▶ [TASK TO COMPLETE]
Reproduce verbatim the lines in the records running from the line containing "You are a GUI" through the line containing "The image size is (1316, 915).", both of those lines included.

======== RECORDS SUPPLIED

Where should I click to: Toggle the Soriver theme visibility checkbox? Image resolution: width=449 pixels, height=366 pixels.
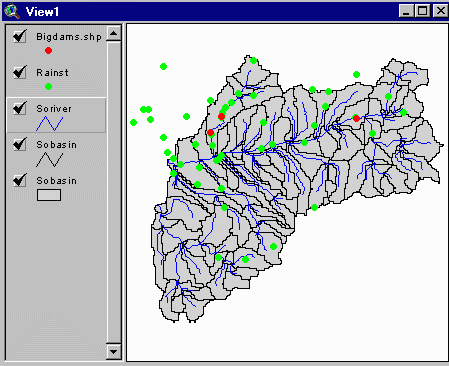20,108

================
======== RECORDS SUPPLIED

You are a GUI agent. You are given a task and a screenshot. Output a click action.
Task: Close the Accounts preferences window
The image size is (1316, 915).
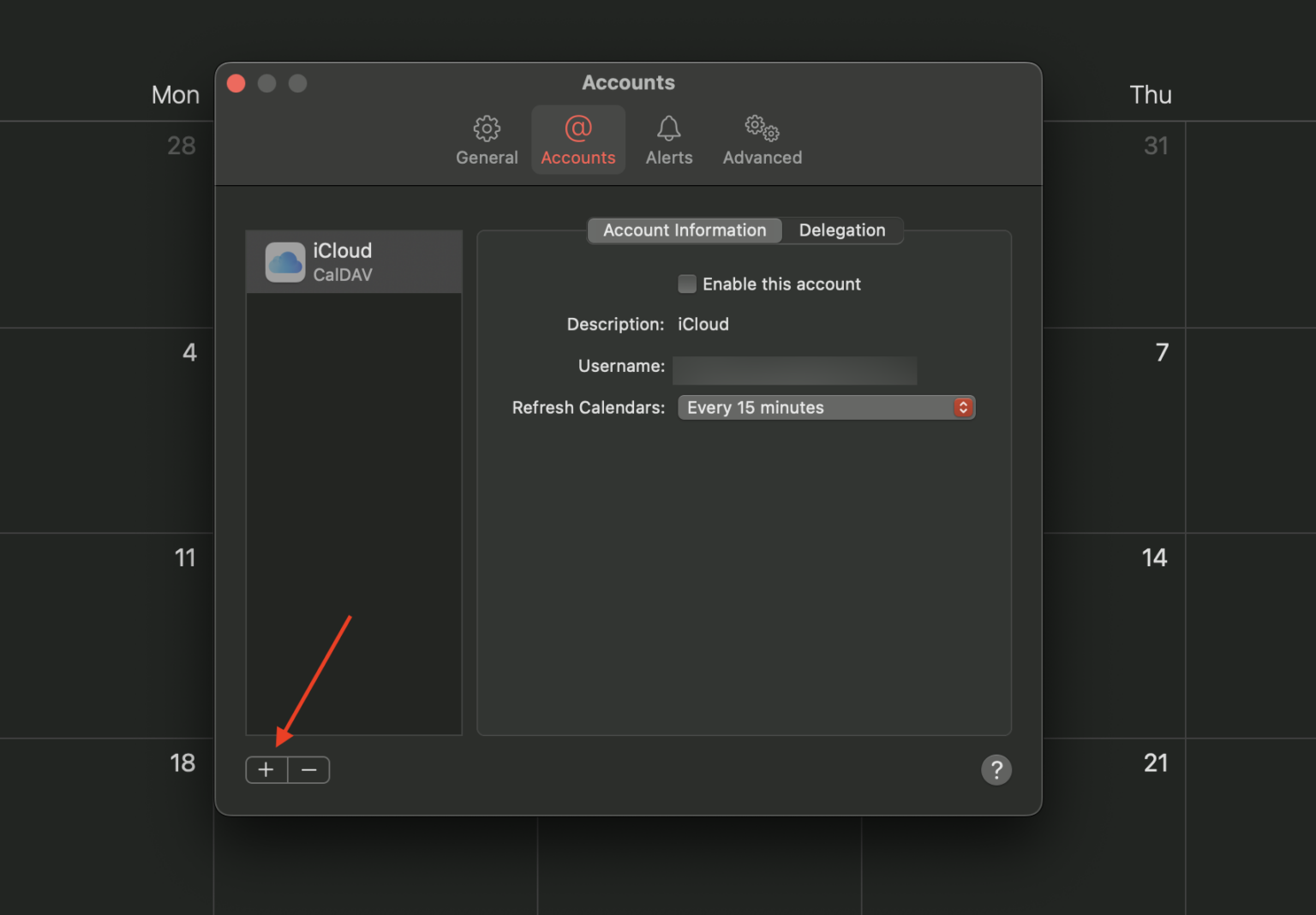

================

▶ [FINAL RESULT]
You are a GUI agent. You are given a task and a screenshot. Output a click action.
Task: Close the Accounts preferences window
The image size is (1316, 915).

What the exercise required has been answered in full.